It feels like these projects and the landscape were changing so quickly that nobody had time to stop and consider the scope of the libraries and where the boundaries should be. From my perspective these tools leak into the data engineering space and try to solve problems that have unique challenges and are better left to purpose built data engineering tools.

The data ecosystem has been solving many similar problems over the years so let’s compare the two workflows and find the overlap.

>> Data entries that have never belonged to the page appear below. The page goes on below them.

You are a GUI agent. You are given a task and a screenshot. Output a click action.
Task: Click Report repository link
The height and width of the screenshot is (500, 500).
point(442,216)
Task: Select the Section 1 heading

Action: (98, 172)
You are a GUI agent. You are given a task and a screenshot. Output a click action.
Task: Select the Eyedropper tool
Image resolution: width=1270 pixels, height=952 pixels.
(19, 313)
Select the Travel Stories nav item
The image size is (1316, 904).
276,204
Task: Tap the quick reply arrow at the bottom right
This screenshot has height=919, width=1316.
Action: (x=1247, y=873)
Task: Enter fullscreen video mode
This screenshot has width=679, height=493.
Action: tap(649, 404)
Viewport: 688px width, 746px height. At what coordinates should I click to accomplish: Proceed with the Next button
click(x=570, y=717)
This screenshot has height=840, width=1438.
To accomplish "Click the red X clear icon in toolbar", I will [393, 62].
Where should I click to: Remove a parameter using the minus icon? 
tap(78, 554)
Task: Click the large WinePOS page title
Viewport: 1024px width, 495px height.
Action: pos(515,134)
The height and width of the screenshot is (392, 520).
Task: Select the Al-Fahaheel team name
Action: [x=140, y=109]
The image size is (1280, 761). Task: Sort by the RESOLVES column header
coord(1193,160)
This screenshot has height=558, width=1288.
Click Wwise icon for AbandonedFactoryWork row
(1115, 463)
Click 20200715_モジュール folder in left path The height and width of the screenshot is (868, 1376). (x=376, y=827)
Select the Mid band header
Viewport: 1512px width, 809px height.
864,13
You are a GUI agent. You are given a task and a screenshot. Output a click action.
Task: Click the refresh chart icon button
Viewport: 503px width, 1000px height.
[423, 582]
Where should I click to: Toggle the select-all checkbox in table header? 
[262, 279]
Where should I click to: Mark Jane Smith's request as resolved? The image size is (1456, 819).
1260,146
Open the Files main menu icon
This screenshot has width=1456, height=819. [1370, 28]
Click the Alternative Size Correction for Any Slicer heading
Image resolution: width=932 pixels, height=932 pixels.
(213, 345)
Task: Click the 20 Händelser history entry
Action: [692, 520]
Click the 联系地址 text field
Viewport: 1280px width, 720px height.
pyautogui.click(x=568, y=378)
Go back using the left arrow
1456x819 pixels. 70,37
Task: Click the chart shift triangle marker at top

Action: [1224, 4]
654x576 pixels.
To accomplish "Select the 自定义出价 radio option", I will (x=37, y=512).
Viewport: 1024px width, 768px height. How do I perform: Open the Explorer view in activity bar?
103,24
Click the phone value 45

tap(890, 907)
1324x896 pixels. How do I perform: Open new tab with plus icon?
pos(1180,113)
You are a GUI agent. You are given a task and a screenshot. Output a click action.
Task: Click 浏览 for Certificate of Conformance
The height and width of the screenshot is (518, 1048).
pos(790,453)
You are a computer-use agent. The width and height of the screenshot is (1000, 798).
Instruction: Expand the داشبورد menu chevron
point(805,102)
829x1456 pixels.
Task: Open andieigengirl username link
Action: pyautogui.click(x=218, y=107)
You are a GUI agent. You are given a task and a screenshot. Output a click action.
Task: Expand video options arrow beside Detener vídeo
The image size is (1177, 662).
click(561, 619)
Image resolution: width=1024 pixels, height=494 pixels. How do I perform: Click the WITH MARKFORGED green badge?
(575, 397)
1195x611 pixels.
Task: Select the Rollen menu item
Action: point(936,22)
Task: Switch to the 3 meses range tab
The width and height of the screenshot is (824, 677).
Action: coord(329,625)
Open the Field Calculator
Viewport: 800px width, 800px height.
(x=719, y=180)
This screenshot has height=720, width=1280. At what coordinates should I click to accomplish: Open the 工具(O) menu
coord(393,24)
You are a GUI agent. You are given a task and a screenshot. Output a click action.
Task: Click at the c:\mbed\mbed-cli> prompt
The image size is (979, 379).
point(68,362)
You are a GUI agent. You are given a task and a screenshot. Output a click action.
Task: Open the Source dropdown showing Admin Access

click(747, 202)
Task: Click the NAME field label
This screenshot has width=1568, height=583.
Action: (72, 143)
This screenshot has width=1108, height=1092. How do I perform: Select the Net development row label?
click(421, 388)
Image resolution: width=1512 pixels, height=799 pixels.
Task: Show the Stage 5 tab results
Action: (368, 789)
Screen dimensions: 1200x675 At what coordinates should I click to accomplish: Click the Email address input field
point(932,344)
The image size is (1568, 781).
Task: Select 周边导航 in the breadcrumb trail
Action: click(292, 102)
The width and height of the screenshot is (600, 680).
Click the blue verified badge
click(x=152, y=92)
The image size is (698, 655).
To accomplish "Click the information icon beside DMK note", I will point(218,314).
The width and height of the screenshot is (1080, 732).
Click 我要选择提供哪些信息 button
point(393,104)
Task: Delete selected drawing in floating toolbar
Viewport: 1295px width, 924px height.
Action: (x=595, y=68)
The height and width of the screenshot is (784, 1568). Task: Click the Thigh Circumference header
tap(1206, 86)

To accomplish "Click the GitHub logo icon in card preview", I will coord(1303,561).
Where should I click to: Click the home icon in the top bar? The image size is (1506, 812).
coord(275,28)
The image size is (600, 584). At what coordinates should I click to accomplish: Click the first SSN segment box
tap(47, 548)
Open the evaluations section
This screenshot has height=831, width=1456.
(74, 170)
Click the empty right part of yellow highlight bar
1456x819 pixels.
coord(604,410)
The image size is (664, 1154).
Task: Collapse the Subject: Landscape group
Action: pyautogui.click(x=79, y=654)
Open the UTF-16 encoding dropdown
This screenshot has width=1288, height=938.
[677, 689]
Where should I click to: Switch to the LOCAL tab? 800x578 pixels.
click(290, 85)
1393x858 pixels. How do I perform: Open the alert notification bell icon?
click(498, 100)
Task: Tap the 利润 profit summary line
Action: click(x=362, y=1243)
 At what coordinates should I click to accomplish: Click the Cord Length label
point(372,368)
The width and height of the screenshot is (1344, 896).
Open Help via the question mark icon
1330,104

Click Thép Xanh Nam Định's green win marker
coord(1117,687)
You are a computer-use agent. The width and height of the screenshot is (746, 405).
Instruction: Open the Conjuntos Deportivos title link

Maybe we can take some lessons from DE.

When I think about a summary of what most of these LLM apps are doing, I’d bucket them like this:

  • Data extraction – e.g. pull message text from the slack API
  • Data cleansing – e.g. remove certain characters, extra spaces, encoding, etc.
  • Data enrichment – embedding
  • Data loading – write to vector databases
  • Application UX i.e. prompt chaining, retrieval, inference, memory, chat UI, etc.

And those buckets look a lot like what a traditional data team has been doing for years:

  • Data extraction – e.g. pull data from a variety of sources
  • Data enrichment and transformation – e.g. remove duplicates, add consistent names, aggregate complex data into consumable business metrics, etc.
  • Data loading – write to a data warehouse
  • Data visualization and consumption – charts and dashboards that tell a story about the data

For the purposes of my argument we can drop the application UX because in my opinion that’s the core competency of tools like LangChain and they do it well, use LangChain for that. On the data side we can also drop the data visualization phase because for many data teams the visualization step is passed over to analysts and BI engineers who have the hard job of working with data consumers to interpreting and presenting the data nicely.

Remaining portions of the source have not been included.